Form of Note (Arnold Cohen)

Contract Categories: Business Finance - Note Agreements
EX-10.44 5 ex10-44.htm

 

Exhibit 10.44

 

PROMISSORY NOTE

 

$750,000.00 November 30, 2023

 

For value received, JP OUTFITTERS, INC., a Delaware corporation (the “Borrower”) promises to pay to the order of ARNOLD COHEN (the “Lender”) at 9 Daybreak Commons, Westport, CT 06880, or at such other location as the Lender may designate from time to time, the principal sum of SEVEN HUNDRED FIFTY THOUSAND AND 00/100 DOLLARS ($750,000.00) on or before March 1, 2025 (the “Maturity Date”) as provided below.

 

1. Interest Rate. The principal amount outstanding under this Note will bear interest at a rate of 10.00% per annum (the “Interest Rate”). Interest will be calculated based on the actual number of days that principal is outstanding over a year of 365 days.

 

2. Payment Terms. Interest shall be due and payable monthly, commencing on December 1, 2023, and continuing on the 1st day of each month thereafter until the Maturity Date. Principal shall be due and payable in three equal consecutive monthly installments in the amount of $250,000.00 each, commencing on January 1, 2025, and continuing on the 1st day of each month thereafter, and a final installment on the Maturity Date equal to all amounts outstanding under this Note. All outstanding principal, accrued interest and other unpaid charges, fees or expenses, if any, due hereunder, shall be due and payable in full on the Maturity Date.

 

3. Late Payments; Default Rate. If the Borrower fails to make any payment of principal, interest or other amount coming due pursuant to the provisions of this Note , the Borrower also shall pay to the Lender a late charge equal to the lesser of five percent (5%) of the amount of such payment or $500.00 (the “Late Charge”) if within ten (10) calendar days of the date due and payable or $1,000 if within twenty (20) calendar days or $1,500 if within thirty (30) calendar days. Such ten (10) or twenty (20) or thirty (30) day period shall not be construed in any way to extend the due date of any such payment. Upon maturity, whether by acceleration, demand or otherwise, and at the Lender’s option upon the occurrence of any Event of Default (as hereinafter defined) and during the continuance thereof, amounts outstanding under this Note shall bear interest at a rate per annum equal to the Interest Rate plus 2.00% (the “Default Rate”).

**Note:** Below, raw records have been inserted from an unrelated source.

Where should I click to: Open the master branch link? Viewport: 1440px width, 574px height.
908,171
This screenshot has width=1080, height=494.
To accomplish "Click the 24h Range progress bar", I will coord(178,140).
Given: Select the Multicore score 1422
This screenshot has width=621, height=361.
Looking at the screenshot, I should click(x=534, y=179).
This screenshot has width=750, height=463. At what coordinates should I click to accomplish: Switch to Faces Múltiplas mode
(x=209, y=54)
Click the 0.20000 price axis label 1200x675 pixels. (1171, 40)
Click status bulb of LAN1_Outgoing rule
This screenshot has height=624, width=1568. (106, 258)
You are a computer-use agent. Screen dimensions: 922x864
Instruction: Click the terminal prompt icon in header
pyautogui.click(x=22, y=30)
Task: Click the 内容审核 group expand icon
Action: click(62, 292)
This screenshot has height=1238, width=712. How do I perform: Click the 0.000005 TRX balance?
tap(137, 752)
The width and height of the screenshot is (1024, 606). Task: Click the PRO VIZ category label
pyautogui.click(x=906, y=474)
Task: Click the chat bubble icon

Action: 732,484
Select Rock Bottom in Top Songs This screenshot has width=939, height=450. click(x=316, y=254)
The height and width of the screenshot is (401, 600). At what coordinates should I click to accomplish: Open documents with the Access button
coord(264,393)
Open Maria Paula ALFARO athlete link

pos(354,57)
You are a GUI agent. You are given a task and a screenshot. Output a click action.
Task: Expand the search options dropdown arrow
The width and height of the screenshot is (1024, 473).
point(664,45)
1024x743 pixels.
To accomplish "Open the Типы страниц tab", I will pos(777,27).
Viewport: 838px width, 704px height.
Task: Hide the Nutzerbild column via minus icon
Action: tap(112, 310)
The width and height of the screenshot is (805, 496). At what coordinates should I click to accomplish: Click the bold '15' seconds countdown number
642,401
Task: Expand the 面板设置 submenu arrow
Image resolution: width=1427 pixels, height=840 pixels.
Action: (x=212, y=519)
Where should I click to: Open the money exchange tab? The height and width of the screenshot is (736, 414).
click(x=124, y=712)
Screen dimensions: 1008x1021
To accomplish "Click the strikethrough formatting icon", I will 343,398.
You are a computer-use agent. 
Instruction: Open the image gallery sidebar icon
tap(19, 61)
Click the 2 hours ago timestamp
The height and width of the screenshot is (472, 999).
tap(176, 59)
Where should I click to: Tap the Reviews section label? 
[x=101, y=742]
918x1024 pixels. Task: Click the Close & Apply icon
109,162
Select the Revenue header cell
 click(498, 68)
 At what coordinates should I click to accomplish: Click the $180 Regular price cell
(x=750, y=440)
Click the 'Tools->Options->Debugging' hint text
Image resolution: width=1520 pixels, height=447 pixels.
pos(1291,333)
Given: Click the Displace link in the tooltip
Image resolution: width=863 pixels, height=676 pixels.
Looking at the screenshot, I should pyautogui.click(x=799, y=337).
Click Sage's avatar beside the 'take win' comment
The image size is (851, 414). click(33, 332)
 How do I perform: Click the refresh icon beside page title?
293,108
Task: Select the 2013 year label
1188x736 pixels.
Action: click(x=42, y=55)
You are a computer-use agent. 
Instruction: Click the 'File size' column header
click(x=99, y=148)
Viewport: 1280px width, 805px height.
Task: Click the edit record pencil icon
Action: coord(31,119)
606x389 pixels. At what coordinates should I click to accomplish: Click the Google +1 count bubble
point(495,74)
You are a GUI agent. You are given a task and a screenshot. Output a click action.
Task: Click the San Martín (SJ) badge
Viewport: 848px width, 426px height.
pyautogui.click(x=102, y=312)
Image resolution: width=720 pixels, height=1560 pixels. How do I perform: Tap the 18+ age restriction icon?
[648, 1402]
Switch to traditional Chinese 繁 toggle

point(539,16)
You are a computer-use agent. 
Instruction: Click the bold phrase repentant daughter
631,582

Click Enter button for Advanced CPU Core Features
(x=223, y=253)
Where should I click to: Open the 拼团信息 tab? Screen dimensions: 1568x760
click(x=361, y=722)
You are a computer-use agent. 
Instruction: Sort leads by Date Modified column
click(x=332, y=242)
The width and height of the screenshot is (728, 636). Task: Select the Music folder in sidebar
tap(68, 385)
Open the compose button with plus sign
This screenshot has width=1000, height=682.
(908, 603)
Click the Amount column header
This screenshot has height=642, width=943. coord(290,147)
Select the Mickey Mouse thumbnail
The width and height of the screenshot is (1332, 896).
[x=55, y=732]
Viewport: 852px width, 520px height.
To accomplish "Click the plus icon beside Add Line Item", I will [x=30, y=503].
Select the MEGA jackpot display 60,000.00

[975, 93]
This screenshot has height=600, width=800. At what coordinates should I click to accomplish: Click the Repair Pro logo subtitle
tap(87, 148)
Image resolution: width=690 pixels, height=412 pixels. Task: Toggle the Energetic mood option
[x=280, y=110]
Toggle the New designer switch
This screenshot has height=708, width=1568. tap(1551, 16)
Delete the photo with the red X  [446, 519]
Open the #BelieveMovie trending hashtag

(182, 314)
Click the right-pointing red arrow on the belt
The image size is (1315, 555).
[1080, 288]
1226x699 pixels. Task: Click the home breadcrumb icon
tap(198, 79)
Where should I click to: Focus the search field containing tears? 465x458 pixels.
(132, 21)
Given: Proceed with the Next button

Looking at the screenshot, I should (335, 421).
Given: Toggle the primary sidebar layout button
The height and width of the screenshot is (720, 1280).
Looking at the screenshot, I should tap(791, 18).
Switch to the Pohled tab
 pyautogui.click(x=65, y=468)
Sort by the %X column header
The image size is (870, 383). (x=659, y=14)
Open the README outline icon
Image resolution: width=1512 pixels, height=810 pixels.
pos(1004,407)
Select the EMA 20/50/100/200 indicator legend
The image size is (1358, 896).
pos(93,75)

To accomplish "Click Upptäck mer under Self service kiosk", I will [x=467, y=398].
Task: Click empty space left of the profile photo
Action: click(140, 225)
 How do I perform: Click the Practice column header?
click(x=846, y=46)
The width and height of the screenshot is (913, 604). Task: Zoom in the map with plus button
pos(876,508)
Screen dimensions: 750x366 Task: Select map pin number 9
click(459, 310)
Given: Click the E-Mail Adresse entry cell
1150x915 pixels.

The Default Rate shall continue to apply whether or not judgment shall be entered on this Note. Both the Late Charge and the Default Rate are imposed as liquidated damages and are in addition to, and not in lieu of, the Lender’s exercise of any rights and remedies hereunder, under any other loan document or under applicable law, and any fees and expenses of any agents or attorneys which the Lender may employ.

 

4. Prepayment. The indebtedness evidenced by this Note may be prepaid in whole or in part at any time without penalty.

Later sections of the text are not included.